Hey guys, I recently picked up a new JKU. Already in love, and can't wait to start lifting it, and tinkering around with it. I have a couple quick questions that I'm hoping I can get cleared up. I bought a sport, because the end goal is to gut the front axle for a true 44, and from what I read, the Rubicon isn't a true 44, and would need to be swapped anyway. Also, I'll be running 37s, so the 4.10s didn't do me much good in the long run either.

So my questions start there. I wanna wheel the little dana 30 in the front until it breaks, and then swap out axles. Should I stay with 35s and a 3.5-4 inch lift for now? My thought process here is to make the jeep capable off road without prematurely destroying that axle. I want the 3.5-4 inch to give myself room to grow into the 37s, so I'm not re-doing work down the road. Or, should I gusset and truss the little 30, and just have at it with the 37s and some steep gears?

A little background, I live in Las Vegas, so trails aren't much out here. It's mostly sand, and mild trails in the mountains. Secondly, I have no idea what gears to run. I've narrowed it down to 4.88 and 5.13, but it seems like those are both personal preference gears. This is the DD, so I'm leaning more into the 4.88 since I don't need a racecar, and a lot of the drive to work is on the highway.

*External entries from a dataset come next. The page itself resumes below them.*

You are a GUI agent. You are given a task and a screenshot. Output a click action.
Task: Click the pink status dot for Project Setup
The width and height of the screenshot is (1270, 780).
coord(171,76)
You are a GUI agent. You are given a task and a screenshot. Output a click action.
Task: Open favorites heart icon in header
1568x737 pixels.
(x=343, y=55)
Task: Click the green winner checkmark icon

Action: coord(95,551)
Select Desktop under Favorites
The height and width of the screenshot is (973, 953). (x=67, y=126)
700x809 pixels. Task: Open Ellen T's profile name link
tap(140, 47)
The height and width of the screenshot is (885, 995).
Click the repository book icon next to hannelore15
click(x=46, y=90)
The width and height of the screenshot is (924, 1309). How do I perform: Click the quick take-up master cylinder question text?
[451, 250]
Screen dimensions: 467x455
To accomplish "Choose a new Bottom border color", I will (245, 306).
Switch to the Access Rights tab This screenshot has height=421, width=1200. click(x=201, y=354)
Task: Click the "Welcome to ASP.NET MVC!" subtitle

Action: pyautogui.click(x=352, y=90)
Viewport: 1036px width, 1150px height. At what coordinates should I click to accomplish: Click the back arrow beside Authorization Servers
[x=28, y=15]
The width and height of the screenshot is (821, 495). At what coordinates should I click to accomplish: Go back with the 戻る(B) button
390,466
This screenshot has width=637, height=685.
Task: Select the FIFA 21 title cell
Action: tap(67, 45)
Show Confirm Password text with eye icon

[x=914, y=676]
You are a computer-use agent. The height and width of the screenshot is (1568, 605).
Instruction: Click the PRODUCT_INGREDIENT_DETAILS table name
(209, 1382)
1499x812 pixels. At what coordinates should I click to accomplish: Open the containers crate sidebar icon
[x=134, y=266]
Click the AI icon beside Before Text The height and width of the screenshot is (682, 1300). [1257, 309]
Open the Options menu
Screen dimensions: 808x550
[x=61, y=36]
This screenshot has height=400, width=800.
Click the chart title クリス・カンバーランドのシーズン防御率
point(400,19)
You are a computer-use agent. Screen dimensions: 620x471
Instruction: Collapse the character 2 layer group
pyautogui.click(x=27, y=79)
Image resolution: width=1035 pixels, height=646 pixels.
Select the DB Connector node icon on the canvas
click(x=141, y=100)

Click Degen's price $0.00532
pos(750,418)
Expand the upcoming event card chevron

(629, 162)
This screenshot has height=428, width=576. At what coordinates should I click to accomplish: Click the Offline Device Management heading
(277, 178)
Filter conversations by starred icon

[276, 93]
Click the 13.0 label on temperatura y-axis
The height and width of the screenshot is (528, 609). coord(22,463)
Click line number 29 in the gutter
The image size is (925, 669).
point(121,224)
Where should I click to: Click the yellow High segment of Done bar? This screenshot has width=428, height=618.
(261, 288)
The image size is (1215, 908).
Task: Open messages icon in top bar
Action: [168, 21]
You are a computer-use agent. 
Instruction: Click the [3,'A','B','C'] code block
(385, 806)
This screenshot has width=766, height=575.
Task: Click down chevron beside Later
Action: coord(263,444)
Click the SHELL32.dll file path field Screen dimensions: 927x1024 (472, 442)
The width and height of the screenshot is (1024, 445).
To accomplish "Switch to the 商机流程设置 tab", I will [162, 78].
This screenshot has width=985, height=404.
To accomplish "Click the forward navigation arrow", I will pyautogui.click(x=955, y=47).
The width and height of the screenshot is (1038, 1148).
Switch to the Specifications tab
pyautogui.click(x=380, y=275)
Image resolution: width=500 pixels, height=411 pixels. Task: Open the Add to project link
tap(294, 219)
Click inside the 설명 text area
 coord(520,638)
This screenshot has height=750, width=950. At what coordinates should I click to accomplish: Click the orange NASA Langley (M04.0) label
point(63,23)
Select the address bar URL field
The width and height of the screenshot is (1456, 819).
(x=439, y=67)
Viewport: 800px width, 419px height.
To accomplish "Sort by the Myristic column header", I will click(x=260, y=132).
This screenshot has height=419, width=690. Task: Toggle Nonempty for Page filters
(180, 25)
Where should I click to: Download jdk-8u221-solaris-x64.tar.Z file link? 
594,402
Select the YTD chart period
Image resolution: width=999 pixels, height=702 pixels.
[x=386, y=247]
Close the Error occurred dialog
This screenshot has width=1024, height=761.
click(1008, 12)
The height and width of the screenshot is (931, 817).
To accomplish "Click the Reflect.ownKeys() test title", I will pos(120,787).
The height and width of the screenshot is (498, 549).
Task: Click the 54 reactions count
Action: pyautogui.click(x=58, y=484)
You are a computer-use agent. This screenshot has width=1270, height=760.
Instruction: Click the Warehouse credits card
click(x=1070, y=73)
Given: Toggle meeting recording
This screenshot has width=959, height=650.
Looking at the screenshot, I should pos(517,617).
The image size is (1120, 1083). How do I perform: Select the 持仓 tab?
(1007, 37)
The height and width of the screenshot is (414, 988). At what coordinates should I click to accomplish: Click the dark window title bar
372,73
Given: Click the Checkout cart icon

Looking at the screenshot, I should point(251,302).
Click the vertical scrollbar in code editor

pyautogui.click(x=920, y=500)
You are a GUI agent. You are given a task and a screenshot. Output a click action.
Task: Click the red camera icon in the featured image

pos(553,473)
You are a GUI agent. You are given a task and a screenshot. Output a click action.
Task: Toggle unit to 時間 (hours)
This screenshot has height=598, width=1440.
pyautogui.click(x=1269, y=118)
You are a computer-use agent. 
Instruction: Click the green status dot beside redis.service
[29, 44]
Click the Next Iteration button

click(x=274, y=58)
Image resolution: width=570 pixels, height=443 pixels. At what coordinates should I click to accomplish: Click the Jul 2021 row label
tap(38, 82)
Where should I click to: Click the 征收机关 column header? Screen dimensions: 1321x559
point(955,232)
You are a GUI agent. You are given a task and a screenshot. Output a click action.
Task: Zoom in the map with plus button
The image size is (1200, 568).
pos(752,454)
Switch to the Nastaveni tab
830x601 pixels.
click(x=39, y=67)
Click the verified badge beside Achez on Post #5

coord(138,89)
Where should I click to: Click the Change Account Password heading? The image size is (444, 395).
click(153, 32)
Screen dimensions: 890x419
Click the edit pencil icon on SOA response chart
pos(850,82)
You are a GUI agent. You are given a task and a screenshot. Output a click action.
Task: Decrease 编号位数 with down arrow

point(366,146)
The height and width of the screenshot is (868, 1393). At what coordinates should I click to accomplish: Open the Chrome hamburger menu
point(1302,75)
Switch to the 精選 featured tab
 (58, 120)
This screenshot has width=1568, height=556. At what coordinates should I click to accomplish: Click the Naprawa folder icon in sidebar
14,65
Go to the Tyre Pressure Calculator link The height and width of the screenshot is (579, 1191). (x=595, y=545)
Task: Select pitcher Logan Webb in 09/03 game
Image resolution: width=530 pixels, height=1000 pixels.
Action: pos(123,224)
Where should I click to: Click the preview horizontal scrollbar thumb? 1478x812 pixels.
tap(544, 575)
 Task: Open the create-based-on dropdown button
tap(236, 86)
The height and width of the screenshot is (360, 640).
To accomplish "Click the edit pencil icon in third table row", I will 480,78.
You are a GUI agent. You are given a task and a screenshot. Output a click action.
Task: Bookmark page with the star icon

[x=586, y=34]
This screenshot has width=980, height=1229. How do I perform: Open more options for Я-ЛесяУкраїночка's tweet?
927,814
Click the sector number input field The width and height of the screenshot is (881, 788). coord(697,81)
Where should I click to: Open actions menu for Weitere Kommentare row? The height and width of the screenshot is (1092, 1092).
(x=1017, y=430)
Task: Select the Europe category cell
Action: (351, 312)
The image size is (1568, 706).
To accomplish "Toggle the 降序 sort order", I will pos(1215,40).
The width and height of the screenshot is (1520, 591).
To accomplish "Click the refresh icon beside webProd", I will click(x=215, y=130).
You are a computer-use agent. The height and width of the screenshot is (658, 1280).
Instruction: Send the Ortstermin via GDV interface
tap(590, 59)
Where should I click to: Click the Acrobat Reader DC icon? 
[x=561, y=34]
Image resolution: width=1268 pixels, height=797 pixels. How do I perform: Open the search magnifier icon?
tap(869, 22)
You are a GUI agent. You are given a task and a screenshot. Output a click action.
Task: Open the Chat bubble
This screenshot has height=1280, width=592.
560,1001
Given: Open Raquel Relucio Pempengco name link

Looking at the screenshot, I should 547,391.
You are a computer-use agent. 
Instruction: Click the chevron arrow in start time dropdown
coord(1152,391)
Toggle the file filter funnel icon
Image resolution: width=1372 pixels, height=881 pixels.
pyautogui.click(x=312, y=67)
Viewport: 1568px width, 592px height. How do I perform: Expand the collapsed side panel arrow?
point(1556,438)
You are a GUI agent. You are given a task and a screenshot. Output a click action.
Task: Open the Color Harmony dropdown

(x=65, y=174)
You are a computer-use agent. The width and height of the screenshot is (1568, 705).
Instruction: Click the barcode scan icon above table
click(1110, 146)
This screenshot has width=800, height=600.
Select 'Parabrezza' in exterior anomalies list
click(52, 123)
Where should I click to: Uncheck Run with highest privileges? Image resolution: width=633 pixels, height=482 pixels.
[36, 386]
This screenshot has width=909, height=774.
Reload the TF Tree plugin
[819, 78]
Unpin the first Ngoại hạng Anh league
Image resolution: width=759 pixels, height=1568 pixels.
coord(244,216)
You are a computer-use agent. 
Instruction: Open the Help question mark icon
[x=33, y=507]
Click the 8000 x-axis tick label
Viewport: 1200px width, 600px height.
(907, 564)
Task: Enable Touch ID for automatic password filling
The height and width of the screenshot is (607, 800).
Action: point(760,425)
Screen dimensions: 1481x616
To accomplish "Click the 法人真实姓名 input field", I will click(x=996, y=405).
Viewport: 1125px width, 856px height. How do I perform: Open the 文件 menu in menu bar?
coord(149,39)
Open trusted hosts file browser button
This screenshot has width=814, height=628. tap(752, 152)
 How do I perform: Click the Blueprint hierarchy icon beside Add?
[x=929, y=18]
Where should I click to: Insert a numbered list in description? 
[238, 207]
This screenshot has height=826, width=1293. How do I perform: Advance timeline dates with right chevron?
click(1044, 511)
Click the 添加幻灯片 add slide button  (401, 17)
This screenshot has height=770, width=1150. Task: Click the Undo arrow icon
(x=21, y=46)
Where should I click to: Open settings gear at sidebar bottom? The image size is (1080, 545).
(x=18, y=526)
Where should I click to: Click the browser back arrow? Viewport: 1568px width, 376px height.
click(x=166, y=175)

My end goal is to have a capable rig with 37 inch tires, and enough lift to comfortably let them stretch their legs. If sleeving the axle, and adding the reinforcements will see my front axle a reasonably long life, then I will pursue that route. I just don't want to be throwing money away to an extent. I know eventually the 30 will fail in the end, and I'm ok with that. But if it won't last too long, I'll stick with 35s for a little while until I can source a 44 and build it.

Third, I understand the backspacing, and trimming fenders aspect of stuffing tires, but how safe are wheel spacers on these jeeps? I will certainly go with hub centric vs lug centric, but coming over from the lifted diesel truck scene, wheel spacers are pretty taboo. I know the jeeps weigh a lot less, but I don't wanna be blowing wheel bearings out quickly if I can just do something else. Ideally I would just find a properly spaced rim, but if that becomes a loss cause, I wanna know my options.

Fourth, I've read into the Teraflex lift kit, and it looks to be a great deal, and I will probably end up with it on my jeep. Has anyone had any problems with it? I've read a lot of great things about it, but I haven't heard many negative things.

I've tried to read up on this jeep a fair amount before clogging up the forum with redundant threads, so if I'm asking commonly answered questions, could you please link me over to the information? Thanks in advance!!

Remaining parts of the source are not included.